EXERCISE OBJECTIVE: Would you copy only the lines below, from the one containing "The image size is (1210, 582)." through the very last one, leaving the pictures out?

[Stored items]
╭──

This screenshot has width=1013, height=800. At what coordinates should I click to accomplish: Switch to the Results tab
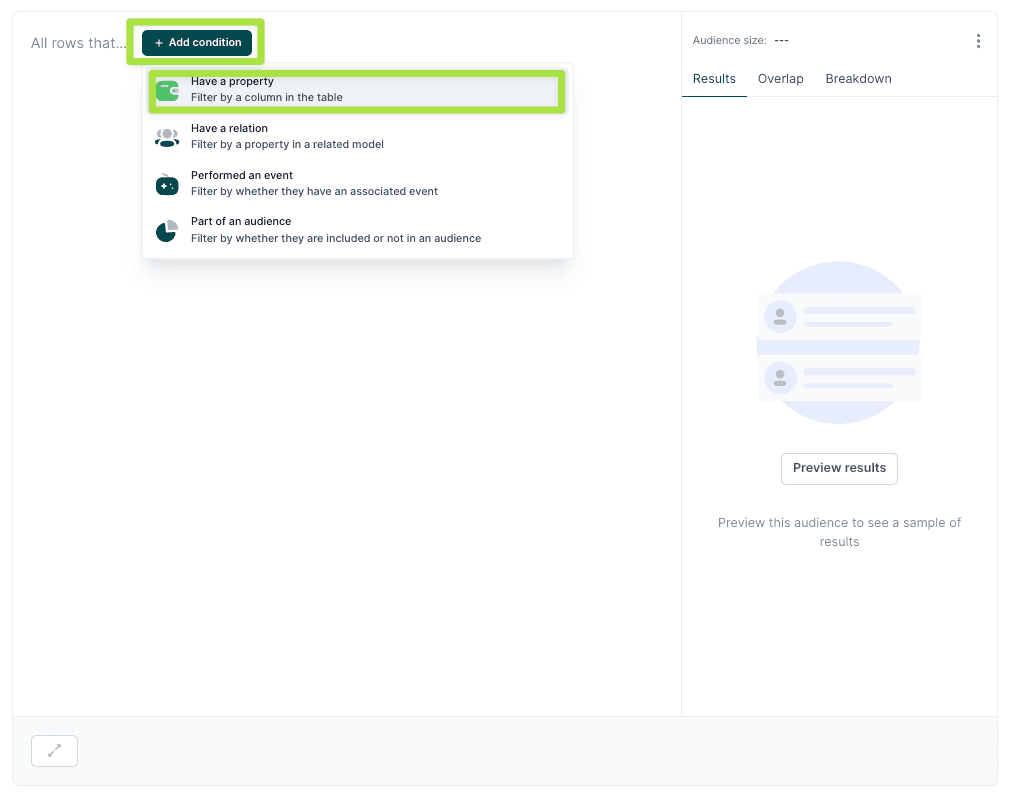click(x=714, y=79)
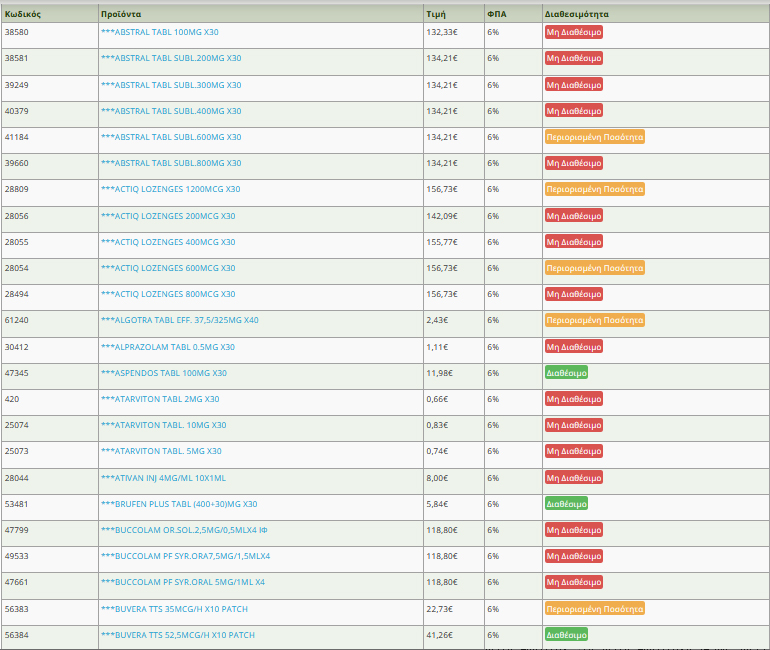The image size is (770, 650).
Task: Open the BUCCOLAM PF SYR.ORAL 5MG/1ML X4 link
Action: (x=183, y=582)
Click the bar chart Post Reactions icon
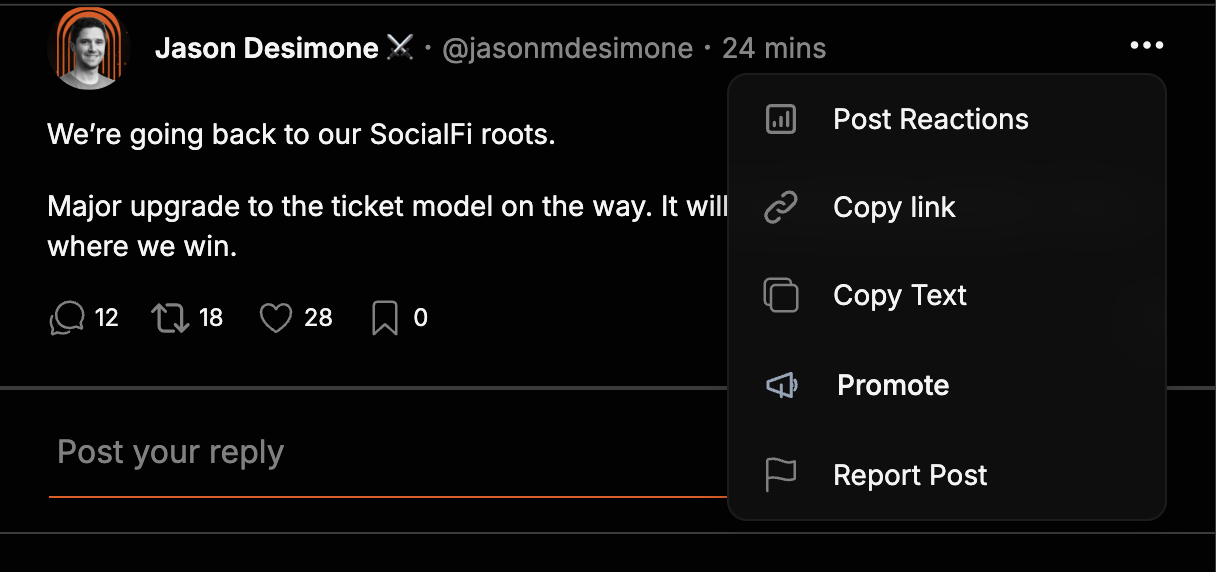Image resolution: width=1216 pixels, height=572 pixels. pos(780,120)
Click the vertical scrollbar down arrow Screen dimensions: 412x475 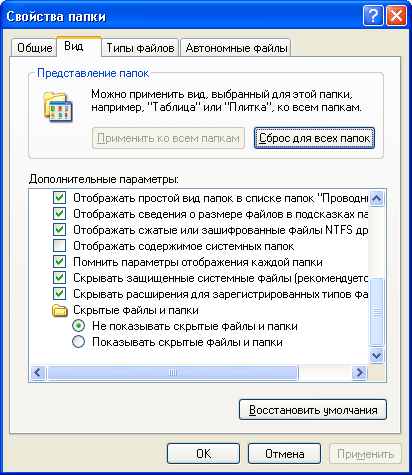point(377,355)
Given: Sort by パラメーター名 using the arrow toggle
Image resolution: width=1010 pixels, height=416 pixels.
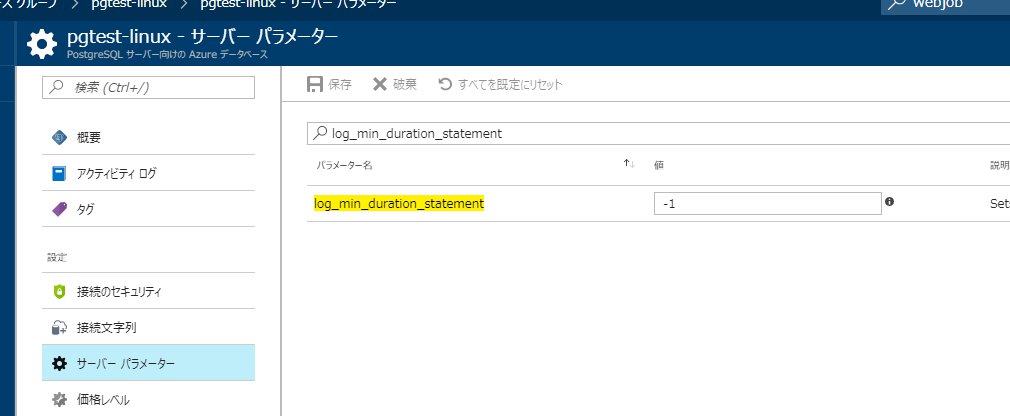Looking at the screenshot, I should [629, 164].
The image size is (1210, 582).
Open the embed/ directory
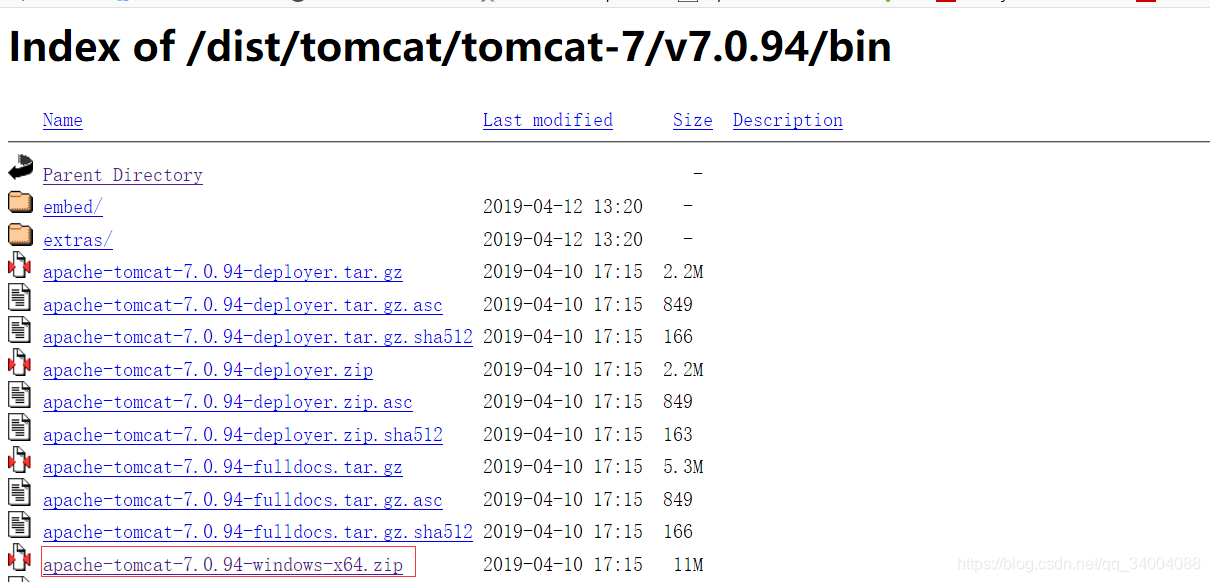72,206
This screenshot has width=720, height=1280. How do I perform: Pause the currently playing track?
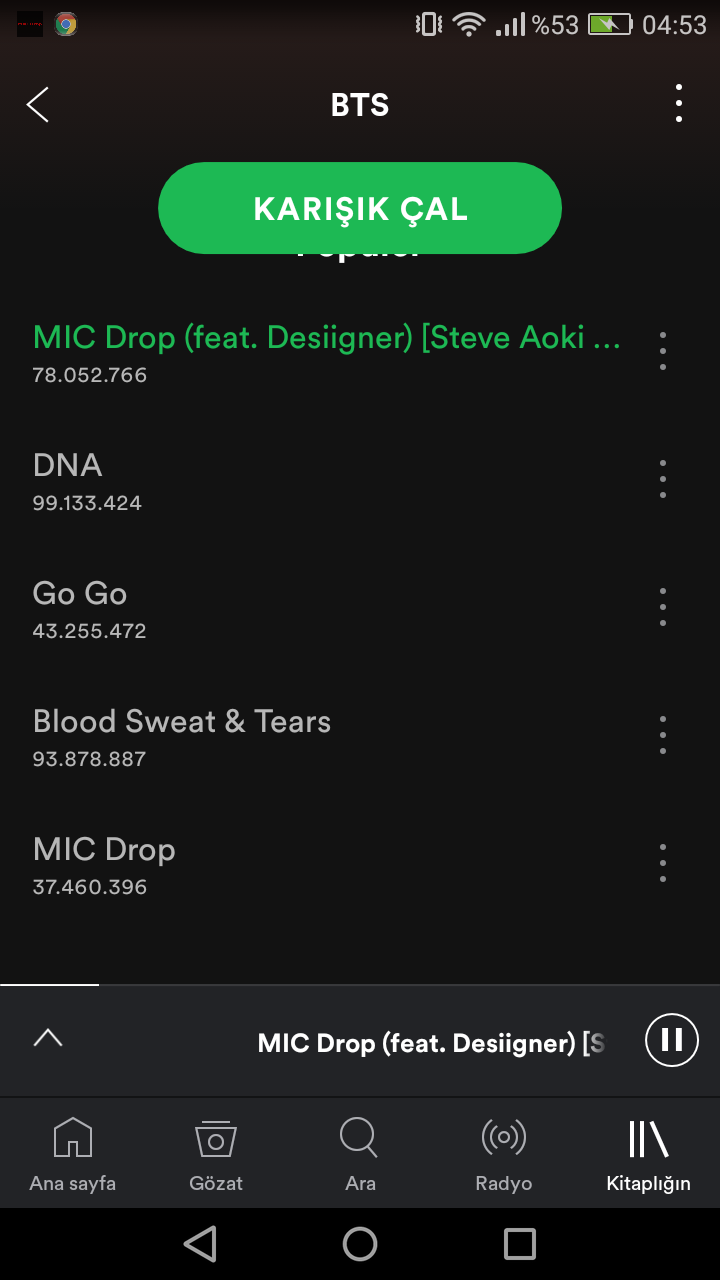[672, 1040]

╰──

ANSWER BELOW:
The image size is (1210, 582).
Open the embed/ directory
72,206
This screenshot has width=720, height=1280. How do I perform: Pause the currently playing track?
[672, 1040]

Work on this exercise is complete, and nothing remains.